Since the dawn of time, our human family has always moved around, in search of fertile land, a more congenial climate or a place of opportunity and an easier life for our children. When my ggg grandfather Donald McDonald left Gigha with his wife and children, he was embarking on a great adventure to do just that, to make what he thought would be a better life in the new world. They got no further than Tarbert, Argyll. My great grandmother continued the drift away, marrying a lad from Glasgow, where they raised thirteen children in the heart of the burgeoning industrial city. My family completed the journey,  starting a new life in Australia, leaving behind our Scottish family, heritage and homeland. And a great life it has been. But something keeps calling us back, back to Scotland, back to Gigha.

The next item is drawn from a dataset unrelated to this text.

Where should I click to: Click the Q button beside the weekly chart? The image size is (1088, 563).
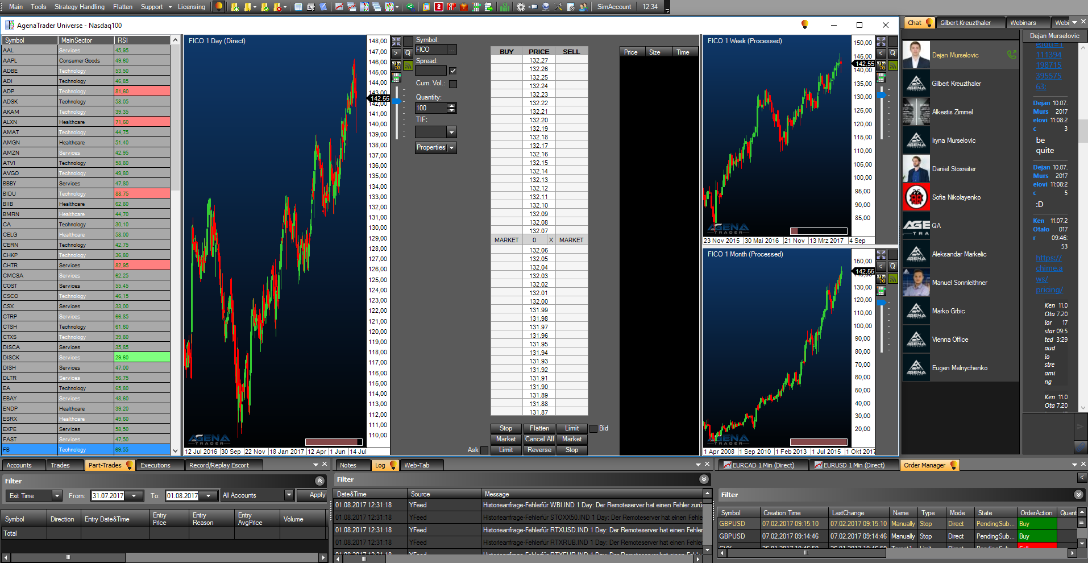pyautogui.click(x=892, y=53)
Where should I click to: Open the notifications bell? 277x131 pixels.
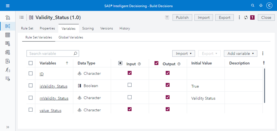(261, 6)
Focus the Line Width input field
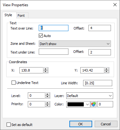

I’ve wondered if it is the yearning for the simpler rythm and sense of community we identify with island life that draws us back. Maybe it’s the “Return to Eden” myth, the vision of warmth and fertility, with Gigha an island oasis in an otherwise hostile Atlantic, a metaphorical cocoon where we can find comfort from the harsh isolation of the technological age. Perhaps it’s a need to escape the perils of modern living, a life to which we as humans have not really adapted: too fast, too rapidly changing, too complex, too many people, increasingly devoid of a sense of spirituality and meaning. Could it be a longing to return to a life where people matter more than things? A life where we derive a sense of identity, purpose and satisfaction from a balance of independence, self sufficiency, cooperation, care and interdependence with our family and our community? In the 21st century, the answer is probably yes. But that doesn’t really explain why my grandmother kept pounding the beaten track from Glasgow to Gigha 50 years ago.

There’s something we lose in moving away from our traditional homeland. I think it’s a deep connection with the wisdom of the ages, be it spiritual, emotional or traditional wisdom. With every move we make, there’s a sort of reinvention of the wheel so to speak, a repositioning of belonging. I suspect that new feeling of belonging takes several generations to establish in a new homeland, and until that happens, we remain bonded in our heart or spirit to our original home.

To the present: I love reading the poems of Vie Tulloch, a highly respected elder of Gigha who has published several books.  I bought my little collection from the shop in Gigha. The opening poem of “The Isle of Gigha: A Guide in Verse” reads:

“Gigha”

What’s in a controversial name?

The Isle’s the place.

Loving its enchantment,

Back visitors come yearly

Chatting up the locals

Longing to be part

Finding a distant cousin

Claiming a filial right.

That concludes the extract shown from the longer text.